Ligand binding statistics
It provides a way to view statistical information regarding the interaction of particular ligand(s) with respect to residues that form an active site environment. The environment is a set of neighbour residues that interact with the ligand through a number of interaction types. It is possible to view two sets of ligand information on the same returned graph to allow comparison of the environment of these ligands.
Environment binding statistics
It provides a way to view statistical information regarding the environment of a ligand with respect to ligands. It is therefore possible to define queries based on residue type and find which ligands are bound to this environment.
Atomic bonds statistics
A search is available to present and compare statistical information for a pair ligand - macromolecule residue interaction on atomic level.

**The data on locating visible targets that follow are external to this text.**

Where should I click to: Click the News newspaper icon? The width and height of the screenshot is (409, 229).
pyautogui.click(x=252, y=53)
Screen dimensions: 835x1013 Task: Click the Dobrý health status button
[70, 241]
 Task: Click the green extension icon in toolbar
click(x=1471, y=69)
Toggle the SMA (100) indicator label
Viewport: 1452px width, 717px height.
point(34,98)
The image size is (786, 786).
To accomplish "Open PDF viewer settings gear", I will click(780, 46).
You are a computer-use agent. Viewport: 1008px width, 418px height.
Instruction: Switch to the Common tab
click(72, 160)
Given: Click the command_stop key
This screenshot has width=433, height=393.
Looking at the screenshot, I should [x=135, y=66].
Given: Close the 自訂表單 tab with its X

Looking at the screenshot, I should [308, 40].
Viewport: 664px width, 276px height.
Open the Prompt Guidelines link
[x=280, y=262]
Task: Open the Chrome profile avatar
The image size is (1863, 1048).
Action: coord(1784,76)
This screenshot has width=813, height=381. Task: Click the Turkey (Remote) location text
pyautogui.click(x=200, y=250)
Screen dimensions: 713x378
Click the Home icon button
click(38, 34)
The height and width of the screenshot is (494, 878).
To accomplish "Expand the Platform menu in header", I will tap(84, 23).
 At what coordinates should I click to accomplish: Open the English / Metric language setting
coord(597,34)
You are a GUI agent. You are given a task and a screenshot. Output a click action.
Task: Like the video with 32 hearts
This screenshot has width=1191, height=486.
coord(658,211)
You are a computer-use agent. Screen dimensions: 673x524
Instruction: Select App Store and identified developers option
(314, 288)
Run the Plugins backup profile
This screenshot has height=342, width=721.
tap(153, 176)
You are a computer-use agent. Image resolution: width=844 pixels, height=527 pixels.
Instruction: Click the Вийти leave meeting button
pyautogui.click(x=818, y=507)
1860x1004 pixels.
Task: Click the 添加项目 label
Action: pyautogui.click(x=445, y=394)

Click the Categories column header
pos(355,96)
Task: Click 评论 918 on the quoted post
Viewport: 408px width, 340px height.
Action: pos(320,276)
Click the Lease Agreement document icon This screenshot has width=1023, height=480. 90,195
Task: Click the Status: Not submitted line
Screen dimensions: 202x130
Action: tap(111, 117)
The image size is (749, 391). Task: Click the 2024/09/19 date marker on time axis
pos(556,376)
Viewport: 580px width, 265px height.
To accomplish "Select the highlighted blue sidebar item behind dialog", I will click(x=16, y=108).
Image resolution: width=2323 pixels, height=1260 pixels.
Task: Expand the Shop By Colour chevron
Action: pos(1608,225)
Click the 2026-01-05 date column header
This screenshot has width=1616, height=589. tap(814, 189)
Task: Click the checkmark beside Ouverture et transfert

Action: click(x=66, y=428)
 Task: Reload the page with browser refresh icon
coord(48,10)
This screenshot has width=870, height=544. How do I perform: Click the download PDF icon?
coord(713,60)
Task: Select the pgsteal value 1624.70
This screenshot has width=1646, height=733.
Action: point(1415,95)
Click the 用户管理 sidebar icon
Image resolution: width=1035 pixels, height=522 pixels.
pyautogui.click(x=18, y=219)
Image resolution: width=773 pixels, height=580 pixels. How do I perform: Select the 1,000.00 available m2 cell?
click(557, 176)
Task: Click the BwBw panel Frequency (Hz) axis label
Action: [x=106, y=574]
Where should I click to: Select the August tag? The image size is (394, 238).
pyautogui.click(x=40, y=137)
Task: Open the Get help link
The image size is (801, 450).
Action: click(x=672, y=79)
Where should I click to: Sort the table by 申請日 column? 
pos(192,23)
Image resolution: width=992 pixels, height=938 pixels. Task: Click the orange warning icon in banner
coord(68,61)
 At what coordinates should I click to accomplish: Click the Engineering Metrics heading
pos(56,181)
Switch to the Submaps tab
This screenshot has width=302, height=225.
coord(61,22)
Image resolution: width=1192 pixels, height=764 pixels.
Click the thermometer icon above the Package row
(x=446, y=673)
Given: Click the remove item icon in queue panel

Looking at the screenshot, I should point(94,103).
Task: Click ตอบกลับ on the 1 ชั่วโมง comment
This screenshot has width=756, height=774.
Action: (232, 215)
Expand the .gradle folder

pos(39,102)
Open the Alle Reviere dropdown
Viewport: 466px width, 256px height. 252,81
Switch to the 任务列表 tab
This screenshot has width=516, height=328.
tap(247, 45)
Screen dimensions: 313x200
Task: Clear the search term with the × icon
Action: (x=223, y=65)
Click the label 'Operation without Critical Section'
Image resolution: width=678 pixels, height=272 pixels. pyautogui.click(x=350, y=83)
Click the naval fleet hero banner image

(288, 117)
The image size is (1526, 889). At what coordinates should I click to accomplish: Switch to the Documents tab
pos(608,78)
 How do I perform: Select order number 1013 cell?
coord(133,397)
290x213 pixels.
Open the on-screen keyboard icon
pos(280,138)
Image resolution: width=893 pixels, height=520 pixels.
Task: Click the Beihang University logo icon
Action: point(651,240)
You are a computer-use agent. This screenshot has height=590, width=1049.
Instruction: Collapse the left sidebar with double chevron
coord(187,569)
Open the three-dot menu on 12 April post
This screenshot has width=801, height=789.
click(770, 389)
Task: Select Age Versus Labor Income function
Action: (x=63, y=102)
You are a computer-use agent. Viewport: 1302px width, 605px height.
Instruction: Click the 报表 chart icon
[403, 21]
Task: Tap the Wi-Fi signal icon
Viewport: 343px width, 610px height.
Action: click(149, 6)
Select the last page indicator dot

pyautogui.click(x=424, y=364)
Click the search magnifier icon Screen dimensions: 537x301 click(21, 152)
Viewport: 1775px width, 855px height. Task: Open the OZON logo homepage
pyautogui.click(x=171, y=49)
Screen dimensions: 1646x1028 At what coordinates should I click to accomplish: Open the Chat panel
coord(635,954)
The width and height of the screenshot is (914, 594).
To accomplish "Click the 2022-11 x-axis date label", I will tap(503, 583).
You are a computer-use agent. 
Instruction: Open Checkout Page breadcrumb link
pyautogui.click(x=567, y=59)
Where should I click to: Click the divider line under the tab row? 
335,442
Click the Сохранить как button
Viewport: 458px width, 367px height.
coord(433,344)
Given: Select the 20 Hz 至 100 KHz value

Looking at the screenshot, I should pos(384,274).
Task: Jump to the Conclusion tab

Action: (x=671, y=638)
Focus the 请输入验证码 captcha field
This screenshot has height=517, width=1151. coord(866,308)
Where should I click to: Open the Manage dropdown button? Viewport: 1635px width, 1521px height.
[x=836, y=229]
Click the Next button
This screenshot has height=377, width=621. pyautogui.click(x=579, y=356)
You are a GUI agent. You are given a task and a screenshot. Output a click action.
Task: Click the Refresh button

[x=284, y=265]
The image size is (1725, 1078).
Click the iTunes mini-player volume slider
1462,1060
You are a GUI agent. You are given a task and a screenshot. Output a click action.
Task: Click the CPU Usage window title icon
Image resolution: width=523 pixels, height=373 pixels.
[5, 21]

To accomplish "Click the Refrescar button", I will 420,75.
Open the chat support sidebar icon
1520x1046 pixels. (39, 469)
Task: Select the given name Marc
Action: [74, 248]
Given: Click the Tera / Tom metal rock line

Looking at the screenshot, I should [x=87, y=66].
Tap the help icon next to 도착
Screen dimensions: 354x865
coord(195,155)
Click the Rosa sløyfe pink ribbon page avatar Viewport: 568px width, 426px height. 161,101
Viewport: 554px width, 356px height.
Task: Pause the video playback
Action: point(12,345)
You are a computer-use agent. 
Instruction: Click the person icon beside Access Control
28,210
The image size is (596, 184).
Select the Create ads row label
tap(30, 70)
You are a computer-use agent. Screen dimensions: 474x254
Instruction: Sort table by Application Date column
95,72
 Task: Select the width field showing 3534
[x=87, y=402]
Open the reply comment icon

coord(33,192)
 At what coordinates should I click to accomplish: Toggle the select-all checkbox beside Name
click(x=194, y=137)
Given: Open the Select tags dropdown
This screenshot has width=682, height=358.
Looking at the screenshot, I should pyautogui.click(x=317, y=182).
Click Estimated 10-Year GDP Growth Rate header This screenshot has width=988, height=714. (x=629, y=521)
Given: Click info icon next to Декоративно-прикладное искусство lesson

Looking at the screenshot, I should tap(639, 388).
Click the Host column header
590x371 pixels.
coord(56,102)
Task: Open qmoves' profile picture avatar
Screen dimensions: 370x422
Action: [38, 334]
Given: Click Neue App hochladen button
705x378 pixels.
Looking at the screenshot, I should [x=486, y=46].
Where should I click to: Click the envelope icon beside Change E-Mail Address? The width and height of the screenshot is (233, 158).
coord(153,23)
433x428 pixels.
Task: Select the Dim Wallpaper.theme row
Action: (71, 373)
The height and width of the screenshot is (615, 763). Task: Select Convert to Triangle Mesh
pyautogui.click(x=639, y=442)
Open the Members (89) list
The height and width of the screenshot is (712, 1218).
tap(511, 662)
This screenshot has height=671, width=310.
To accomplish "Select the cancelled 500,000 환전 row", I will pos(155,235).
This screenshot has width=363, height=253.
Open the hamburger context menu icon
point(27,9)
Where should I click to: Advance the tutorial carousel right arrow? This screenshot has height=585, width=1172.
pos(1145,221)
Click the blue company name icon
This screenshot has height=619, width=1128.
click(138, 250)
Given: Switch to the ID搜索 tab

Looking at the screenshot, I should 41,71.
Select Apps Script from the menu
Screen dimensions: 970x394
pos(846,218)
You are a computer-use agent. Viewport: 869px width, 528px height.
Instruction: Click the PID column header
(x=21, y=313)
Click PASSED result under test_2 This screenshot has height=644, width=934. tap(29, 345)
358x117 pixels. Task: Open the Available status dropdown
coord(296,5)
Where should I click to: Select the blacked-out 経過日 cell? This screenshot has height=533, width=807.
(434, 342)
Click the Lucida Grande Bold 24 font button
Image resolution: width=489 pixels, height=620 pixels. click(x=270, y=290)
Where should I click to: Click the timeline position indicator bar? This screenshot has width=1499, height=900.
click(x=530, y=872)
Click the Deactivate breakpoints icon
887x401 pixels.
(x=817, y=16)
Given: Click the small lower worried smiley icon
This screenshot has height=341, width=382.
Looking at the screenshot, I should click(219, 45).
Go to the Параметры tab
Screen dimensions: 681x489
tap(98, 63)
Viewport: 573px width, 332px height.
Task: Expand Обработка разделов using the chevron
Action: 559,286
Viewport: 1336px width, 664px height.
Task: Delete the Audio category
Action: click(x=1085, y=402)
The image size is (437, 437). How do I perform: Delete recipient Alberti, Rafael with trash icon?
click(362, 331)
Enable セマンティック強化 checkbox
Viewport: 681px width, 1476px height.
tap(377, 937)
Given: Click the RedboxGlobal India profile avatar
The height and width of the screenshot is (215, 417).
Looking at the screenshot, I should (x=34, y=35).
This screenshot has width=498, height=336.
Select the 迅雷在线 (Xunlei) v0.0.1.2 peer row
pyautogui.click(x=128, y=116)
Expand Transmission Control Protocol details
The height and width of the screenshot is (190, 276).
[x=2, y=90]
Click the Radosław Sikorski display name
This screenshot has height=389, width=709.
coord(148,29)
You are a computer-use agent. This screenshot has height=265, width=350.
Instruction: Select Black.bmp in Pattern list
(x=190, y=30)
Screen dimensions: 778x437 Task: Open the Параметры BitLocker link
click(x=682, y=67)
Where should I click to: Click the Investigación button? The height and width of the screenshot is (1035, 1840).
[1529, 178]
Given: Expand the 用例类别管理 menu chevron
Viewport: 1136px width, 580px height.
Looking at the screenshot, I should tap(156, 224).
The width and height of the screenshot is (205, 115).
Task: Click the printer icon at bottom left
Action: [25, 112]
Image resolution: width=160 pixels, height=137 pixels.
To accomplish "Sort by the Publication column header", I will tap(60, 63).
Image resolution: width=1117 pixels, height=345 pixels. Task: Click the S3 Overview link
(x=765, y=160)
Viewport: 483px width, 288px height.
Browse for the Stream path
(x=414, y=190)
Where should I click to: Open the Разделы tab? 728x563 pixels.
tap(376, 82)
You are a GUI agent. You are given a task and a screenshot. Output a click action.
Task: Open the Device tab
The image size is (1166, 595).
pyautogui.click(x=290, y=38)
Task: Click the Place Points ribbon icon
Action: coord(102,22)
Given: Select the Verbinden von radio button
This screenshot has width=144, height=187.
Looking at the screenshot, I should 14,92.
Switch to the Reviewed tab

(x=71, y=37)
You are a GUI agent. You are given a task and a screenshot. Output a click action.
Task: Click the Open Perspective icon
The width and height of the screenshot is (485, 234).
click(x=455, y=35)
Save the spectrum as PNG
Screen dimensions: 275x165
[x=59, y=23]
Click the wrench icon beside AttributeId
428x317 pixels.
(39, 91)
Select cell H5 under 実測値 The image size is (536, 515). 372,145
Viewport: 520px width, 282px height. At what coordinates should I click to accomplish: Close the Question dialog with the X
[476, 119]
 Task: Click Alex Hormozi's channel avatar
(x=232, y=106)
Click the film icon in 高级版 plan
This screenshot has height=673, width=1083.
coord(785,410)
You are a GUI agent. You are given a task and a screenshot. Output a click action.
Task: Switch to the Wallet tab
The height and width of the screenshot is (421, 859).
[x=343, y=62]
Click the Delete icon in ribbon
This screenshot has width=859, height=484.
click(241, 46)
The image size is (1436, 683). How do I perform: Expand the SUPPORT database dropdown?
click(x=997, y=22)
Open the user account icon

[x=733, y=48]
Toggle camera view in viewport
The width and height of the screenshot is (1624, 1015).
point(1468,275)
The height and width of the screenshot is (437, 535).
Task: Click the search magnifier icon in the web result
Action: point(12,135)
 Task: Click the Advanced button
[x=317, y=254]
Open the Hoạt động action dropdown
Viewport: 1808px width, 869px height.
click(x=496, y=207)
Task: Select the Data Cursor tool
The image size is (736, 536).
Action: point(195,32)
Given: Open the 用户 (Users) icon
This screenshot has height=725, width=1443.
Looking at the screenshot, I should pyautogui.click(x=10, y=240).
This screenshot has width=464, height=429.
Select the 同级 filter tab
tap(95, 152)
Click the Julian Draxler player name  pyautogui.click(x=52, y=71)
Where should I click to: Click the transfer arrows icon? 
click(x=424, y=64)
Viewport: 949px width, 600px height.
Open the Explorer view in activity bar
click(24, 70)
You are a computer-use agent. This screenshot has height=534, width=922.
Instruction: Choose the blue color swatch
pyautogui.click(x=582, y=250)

Sequence patterns binding statistics
It provides a way to search PDBe for statistical information regarding the pattern interaction with a ligand with respect to ligands. It is therefore possible to define queries based on pattern and find which ligands are bound to this pattern.

Interactive list of ligands from different PDB entries

The order of this page is to provide functionality for 3D alignment of ligands with their environment. Detailed pages for a PDB entry have links to this page so any ligand can be submitted here and then its geometry, environment and interacting patterns can be compared with another one.